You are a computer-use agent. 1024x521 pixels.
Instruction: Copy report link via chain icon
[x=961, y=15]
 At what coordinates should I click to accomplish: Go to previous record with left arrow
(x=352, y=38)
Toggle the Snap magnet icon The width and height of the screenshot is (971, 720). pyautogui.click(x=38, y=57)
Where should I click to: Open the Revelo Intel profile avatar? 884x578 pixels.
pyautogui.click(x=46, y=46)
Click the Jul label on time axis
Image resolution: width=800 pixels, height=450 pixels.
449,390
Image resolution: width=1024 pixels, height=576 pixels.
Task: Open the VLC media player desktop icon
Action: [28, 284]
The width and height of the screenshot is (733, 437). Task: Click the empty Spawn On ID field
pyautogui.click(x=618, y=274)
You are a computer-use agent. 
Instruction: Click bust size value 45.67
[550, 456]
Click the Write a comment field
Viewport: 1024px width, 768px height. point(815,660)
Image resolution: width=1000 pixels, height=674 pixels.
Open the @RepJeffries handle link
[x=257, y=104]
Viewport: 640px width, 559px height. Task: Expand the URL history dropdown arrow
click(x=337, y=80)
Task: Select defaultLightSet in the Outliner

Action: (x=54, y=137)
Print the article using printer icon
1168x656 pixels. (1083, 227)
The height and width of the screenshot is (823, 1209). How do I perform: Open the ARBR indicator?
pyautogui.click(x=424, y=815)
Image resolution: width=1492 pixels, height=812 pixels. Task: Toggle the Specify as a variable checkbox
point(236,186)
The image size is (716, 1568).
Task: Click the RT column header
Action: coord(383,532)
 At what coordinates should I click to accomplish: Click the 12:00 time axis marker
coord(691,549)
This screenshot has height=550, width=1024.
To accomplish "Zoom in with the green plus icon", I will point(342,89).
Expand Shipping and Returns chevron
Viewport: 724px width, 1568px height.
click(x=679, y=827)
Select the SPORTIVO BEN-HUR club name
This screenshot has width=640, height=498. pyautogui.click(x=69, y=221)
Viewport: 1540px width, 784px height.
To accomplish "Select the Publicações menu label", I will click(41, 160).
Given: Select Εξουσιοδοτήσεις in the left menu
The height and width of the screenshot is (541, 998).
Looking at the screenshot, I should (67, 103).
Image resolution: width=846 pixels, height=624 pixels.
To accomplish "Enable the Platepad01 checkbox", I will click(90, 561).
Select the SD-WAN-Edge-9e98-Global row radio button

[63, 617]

..........

**What this task involves:** Could you copy the listing above word for word?

**The answer:**
You are a computer-use agent. 1024x521 pixels.
Instruction: Copy report link via chain icon
[x=961, y=15]
 At what coordinates should I click to accomplish: Go to previous record with left arrow
(x=352, y=38)
Toggle the Snap magnet icon The width and height of the screenshot is (971, 720). pyautogui.click(x=38, y=57)
Where should I click to: Open the Revelo Intel profile avatar? 884x578 pixels.
pyautogui.click(x=46, y=46)
Click the Jul label on time axis
Image resolution: width=800 pixels, height=450 pixels.
449,390
Image resolution: width=1024 pixels, height=576 pixels.
Task: Open the VLC media player desktop icon
Action: [28, 284]
The width and height of the screenshot is (733, 437). Task: Click the empty Spawn On ID field
pyautogui.click(x=618, y=274)
You are a computer-use agent. 
Instruction: Click bust size value 45.67
[550, 456]
Click the Write a comment field
Viewport: 1024px width, 768px height. point(815,660)
Image resolution: width=1000 pixels, height=674 pixels.
Open the @RepJeffries handle link
[x=257, y=104]
Viewport: 640px width, 559px height. Task: Expand the URL history dropdown arrow
click(x=337, y=80)
Task: Select defaultLightSet in the Outliner

Action: (x=54, y=137)
Print the article using printer icon
1168x656 pixels. (1083, 227)
The height and width of the screenshot is (823, 1209). How do I perform: Open the ARBR indicator?
pyautogui.click(x=424, y=815)
Image resolution: width=1492 pixels, height=812 pixels. Task: Toggle the Specify as a variable checkbox
point(236,186)
The image size is (716, 1568).
Task: Click the RT column header
Action: coord(383,532)
 At what coordinates should I click to accomplish: Click the 12:00 time axis marker
coord(691,549)
This screenshot has height=550, width=1024.
To accomplish "Zoom in with the green plus icon", I will point(342,89).
Expand Shipping and Returns chevron
Viewport: 724px width, 1568px height.
click(x=679, y=827)
Select the SPORTIVO BEN-HUR club name
This screenshot has width=640, height=498. pyautogui.click(x=69, y=221)
Viewport: 1540px width, 784px height.
To accomplish "Select the Publicações menu label", I will click(41, 160).
Given: Select Εξουσιοδοτήσεις in the left menu
The height and width of the screenshot is (541, 998).
Looking at the screenshot, I should (67, 103).
Image resolution: width=846 pixels, height=624 pixels.
To accomplish "Enable the Platepad01 checkbox", I will click(90, 561).
Select the SD-WAN-Edge-9e98-Global row radio button

[63, 617]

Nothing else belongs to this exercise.